Changes to critical workers border exception category

  • Hon Kris Faafoi

The Minister of Immigration has announced adjustments to immigration instructions to provide more clarity to the assessment criteria for employers wanting to request a border exception for their workers under the ‘other critical worker’ category.

“As New Zealand continues on the path to recovery from COVID-19, it is important that we strike the right balance between protecting New Zealand from COVID-19 and ensuring businesses have the critical workers they need to help in our recovery,” Minister Kris Faafoi said.

“In order to help ensure key critical workers are able to come to New Zealand, we have made some small changes to immigration instructions around the assessment criteria for ‘other critical workers’,” Kris Faafoi said.

“Currently, an individual must have unique experience and technical or specialist skills that are ‘not obtainable’ in New Zealand. This criterion will change to technical or specialist skills that are not ‘readily obtainable’ in New Zealand. That wording change reflects that, in some fields, there is a very limited pool of experts and significant training would have to be undertaken before the skills were obtainable in New Zealand.”

“We will also remove from the requirement for “the skills, qualifications or work experience to have been gained overseas’. Removing that requirement will allow entry, in some limited cases, where, for example, a worker has skills which are obtainable in New Zealand but they have unique experience gained overseas which would bring unique expertise to New Zealand businesses.

“These changes are in response to concerns various sectors have been raising with us and aim to help provide clarity for businesses requesting a border exception for critical workers.

“However, the bar for being granted an exception still remains high and there will still be a number of workers across a range of sectors and businesses who do not meet the criteria to be granted an exception under this ‘other critical worker’ category. That is because any changes must still align with New Zealand’s tight COVID-19 border controls to limit the spread of the virus. We also need to continue coordinating the numbers of people coming across the border with amount of capacity available in managed isolation and quarantine facilities to cope.

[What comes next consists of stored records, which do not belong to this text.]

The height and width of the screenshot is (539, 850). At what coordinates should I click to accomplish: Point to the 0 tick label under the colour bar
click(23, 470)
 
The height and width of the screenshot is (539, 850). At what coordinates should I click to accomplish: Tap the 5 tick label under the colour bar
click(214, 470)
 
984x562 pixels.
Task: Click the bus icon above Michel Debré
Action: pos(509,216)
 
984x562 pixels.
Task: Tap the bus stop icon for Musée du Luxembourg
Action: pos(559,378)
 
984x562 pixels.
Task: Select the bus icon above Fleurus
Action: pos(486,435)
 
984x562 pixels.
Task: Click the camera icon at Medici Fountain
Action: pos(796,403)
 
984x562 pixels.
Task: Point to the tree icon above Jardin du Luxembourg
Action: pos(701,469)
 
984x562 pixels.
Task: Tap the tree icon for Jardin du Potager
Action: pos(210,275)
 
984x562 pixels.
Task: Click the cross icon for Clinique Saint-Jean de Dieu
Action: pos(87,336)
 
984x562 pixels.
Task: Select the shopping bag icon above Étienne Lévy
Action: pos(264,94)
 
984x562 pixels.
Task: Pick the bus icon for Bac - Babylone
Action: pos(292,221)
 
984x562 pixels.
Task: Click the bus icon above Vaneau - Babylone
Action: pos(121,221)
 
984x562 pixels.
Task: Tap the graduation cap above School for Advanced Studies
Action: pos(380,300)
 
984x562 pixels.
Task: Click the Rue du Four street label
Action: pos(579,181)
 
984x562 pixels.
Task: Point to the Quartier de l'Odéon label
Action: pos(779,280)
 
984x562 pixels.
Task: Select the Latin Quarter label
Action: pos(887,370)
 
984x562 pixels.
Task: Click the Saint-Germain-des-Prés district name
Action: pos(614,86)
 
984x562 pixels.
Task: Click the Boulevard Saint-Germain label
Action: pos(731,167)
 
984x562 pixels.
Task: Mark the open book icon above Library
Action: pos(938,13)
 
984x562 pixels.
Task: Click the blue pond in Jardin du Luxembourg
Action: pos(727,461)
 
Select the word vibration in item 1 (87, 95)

Kris Faafoi said that New Zealand was now in a position to be able to make adjustments to border entry settings, and the small changes for the critical worker exception category follow other changes to immigration settings announced recently, which:

  • create a new border exception category to enable the return of some temporary work visa holders and their families to resume their jobs or businesses,
  • allow a more streamlined path of entry for Australian partners and partners of New Zealanders from visa-waiver countries (plus their children) to reunite with their Kiwi loved ones, and
  • extend deadlines by 12 months for resident visa holders who are stranded offshore because of COVID travel restrictions and, either can’t activate their visa before it runs out, or return to New Zealand in time to ensure their visa remains valid.

“Another key priority to balance with border entry exceptions is making sure that, where possible, New Zealanders who have lost jobs due to COVID have the opportunities to move into new work.”

The changes to the ‘other critical worker’ border exception category immigration instructions take effect immediately.